» WHAT IS NEEDED:
Sort through the data and copy the lines holding the word "computer".

» TASK INPUT:

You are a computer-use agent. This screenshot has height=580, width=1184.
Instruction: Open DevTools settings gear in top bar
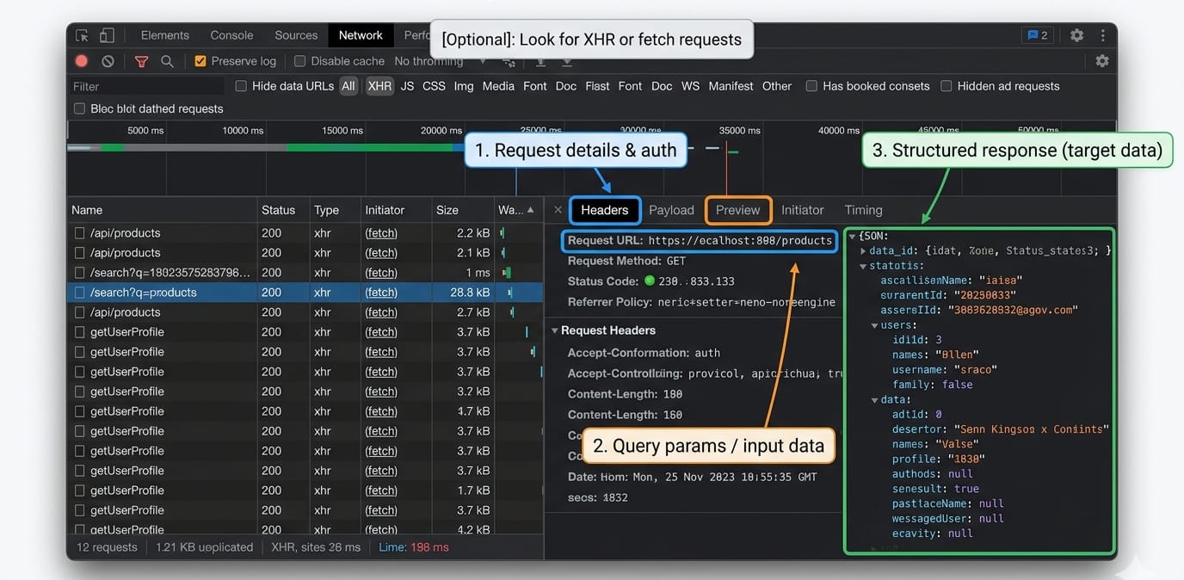pos(1076,35)
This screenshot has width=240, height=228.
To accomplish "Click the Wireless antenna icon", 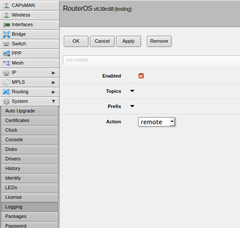I will click(7, 15).
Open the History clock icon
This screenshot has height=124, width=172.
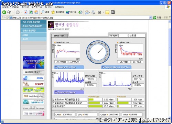point(80,12)
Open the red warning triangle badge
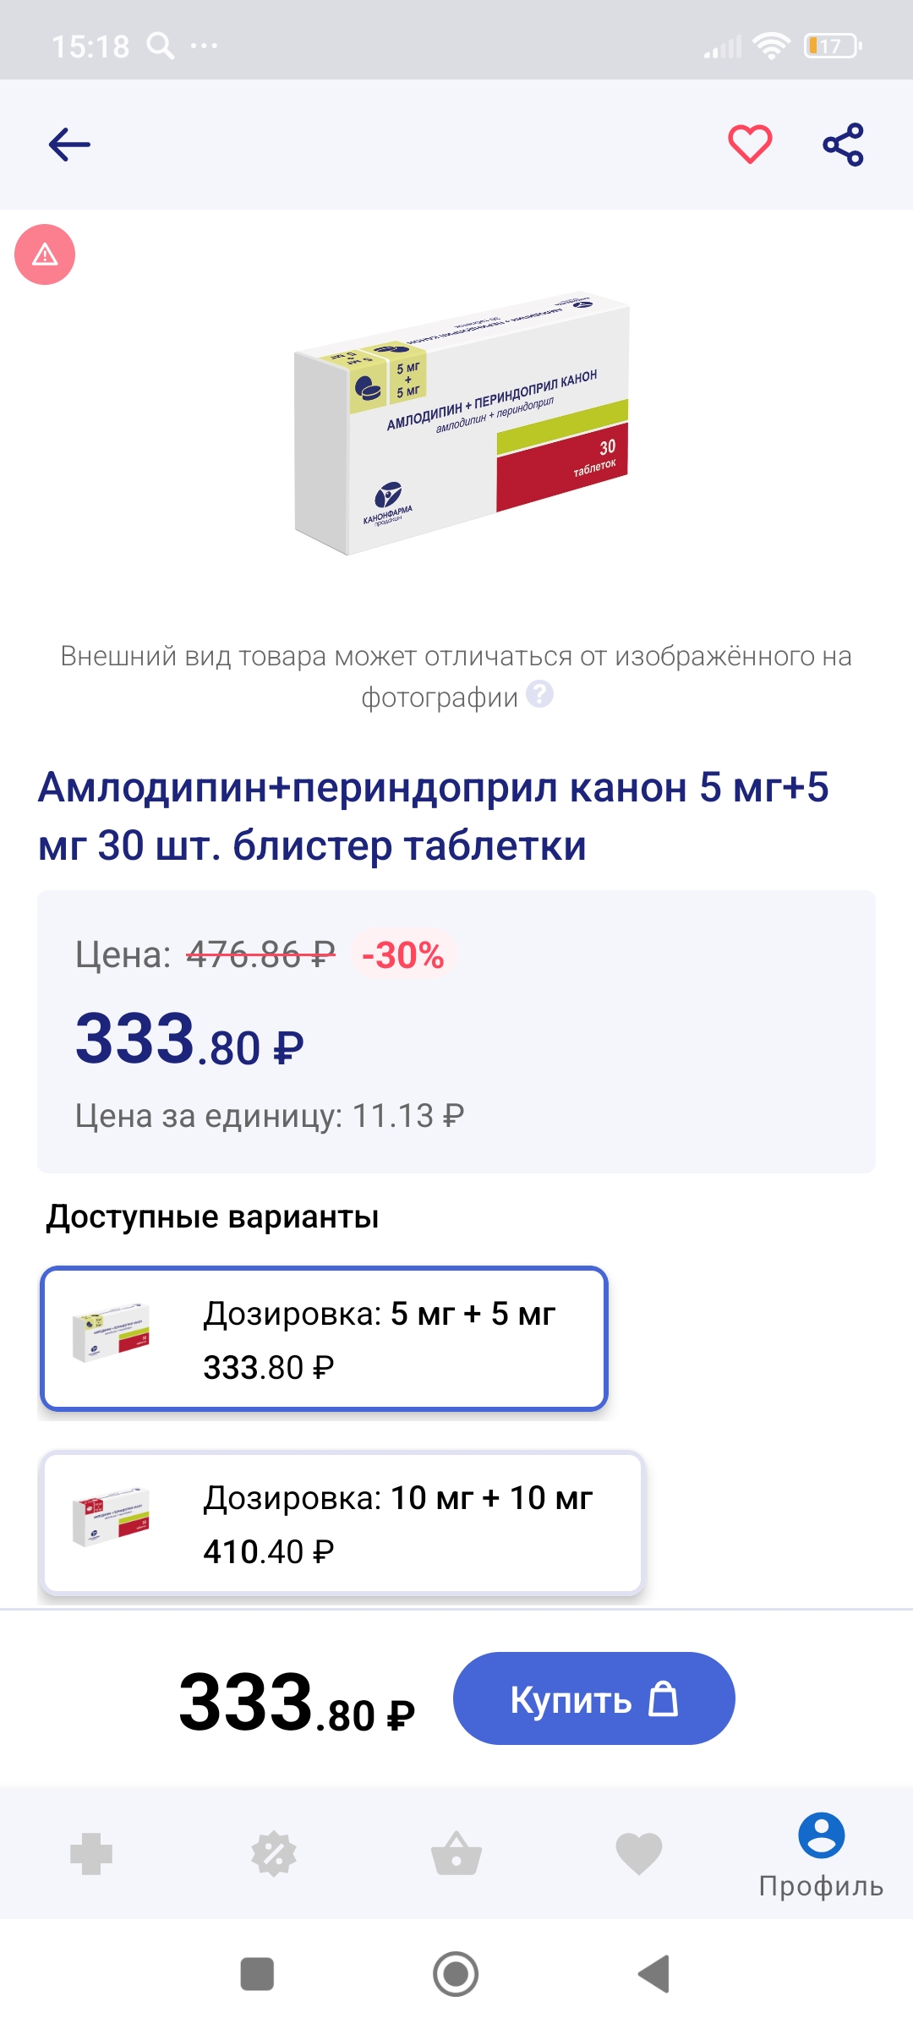913x2029 pixels. [x=45, y=254]
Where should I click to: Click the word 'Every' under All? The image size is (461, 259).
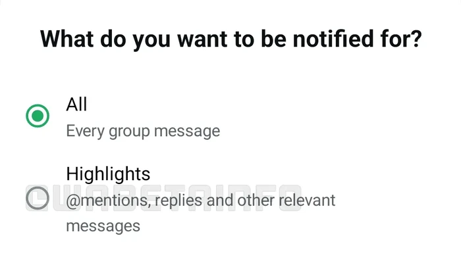[x=85, y=131]
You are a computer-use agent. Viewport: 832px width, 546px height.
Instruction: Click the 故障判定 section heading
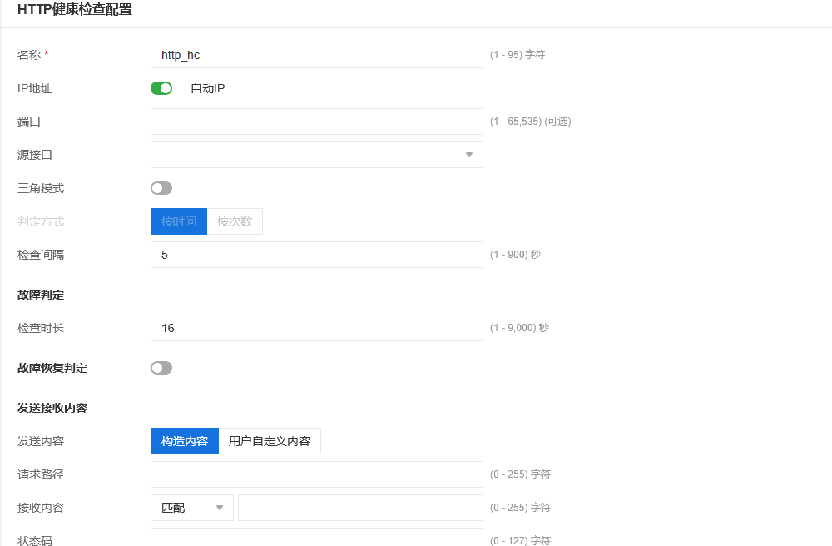41,295
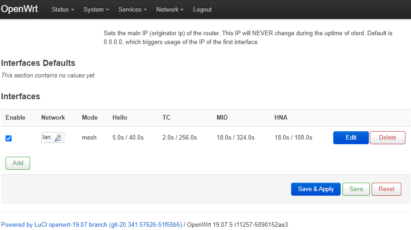411x230 pixels.
Task: Open the Powered by LuCI link
Action: [x=92, y=224]
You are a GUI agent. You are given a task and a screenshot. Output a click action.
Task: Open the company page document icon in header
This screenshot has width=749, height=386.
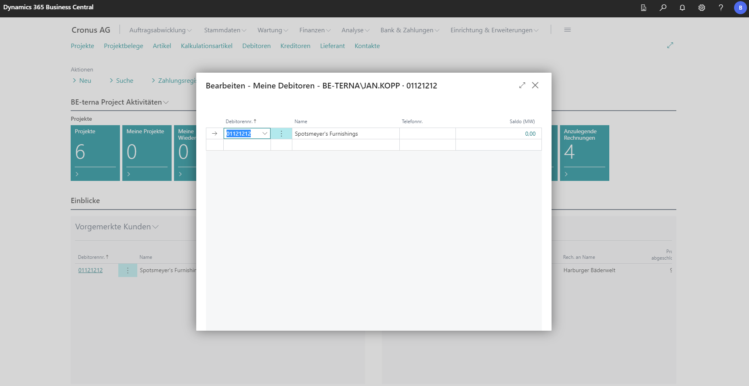point(643,8)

» RESPONSE TO THIS TASK:
You are a computer-use agent. This screenshot has height=580, width=1184.
You are a computer-use agent. Viewport: 832px width, 546px height.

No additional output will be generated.